There was, as always, a professional tidiness about his dressing-room: to his right, within easy reach, lay the scissors and nail parers; to his left a compact side cabinet with three drawers,
the top one of which was open to reveal a small row of diminutive gallipots filled with the colours he would be applying; beside that stood a squat tin containing crêpe hair for the various
moustaches he would be sporting throughout the tour, and a tall wooden box that held the powder he always applied to his boots to indicate that he had travelled along dusty roads.

He looked at himself in the mirror and gave a wan smile. He had a sudden longing for London, for the familiar sights and sounds of Cheyne Walk. And that longing quickly became tinged with a
sharp stab of loneliness. For it was true that, even in the capital, he had very few people he could call his true friends, his closest companions. Certainly the theatre was his world, his
raison d’être
, and his circle of acquaintances had the stage as its nucleus. But it was a terrible thought that, if this world of splendid fakery were ever forbidden him, why, he
would be nothing more than a soul in Limbo. Jonathan of course was his oldest and dearest friend, but even that lacked the frisson that he desired. Perhaps Herbert, dear Herbert . . .

He smiled wanly once more, shook the thoughts away and resumed his preparations in the knowledge that others of the company, occupying the row of dressing-rooms down from his, were even now
contemplating the approaching performance in different, highly personal ways.

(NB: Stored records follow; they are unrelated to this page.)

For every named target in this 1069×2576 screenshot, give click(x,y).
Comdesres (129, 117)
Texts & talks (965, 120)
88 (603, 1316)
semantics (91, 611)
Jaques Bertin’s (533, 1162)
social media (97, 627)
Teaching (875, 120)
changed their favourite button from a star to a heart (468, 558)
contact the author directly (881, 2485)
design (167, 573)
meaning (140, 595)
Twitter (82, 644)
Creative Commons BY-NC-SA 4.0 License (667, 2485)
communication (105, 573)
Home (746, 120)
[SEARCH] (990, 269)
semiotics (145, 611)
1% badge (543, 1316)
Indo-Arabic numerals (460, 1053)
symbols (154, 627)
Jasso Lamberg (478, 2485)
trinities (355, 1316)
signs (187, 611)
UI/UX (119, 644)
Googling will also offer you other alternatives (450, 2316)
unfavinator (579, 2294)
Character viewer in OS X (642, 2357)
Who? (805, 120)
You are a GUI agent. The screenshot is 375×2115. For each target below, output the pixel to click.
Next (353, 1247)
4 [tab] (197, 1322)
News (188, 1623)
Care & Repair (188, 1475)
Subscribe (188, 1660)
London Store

Jonathan Keele, for instance, whom he had given the part of Jaikes and who was in the next room to his, had recently begun suffering the most agonising stomach cramps before every performance
even though he had been treading the boards for over fifty years, while Susan Coupe, who had been allocated a room across the corridor, made every effort to conceal her highly-strung disposition by
lying down on a small chaise-longue with a cold flannel pressed to her forehead prior to make-up. Belle Greave, who was sharing lodgings with Miss Coupe, would be taking her nightly glass of brandy
to ‘steady the ship’. James Shorton, next door to Jonathan, would stand before the looking-glass and recite the Tennyson poem ‘Sir Galahad’, extending the full range of his
voice from whisper to thunderous indignation. Benjamin could hear the modulated tones of his nightly ritual shifting from tenderness to chivalrous defiance:

‘How sweet are looks that ladies bend

On whom their favours fall!

For them I battle till the end,

To save from shame and thrall.’

And of course there would be Herbert, dear, confident Herbert, full of the swagger of youth and beauty, who despite his sang-froid in all matters temporal, habitually had an attack of the shakes
that only completely vanished once he had spoken his opening lines.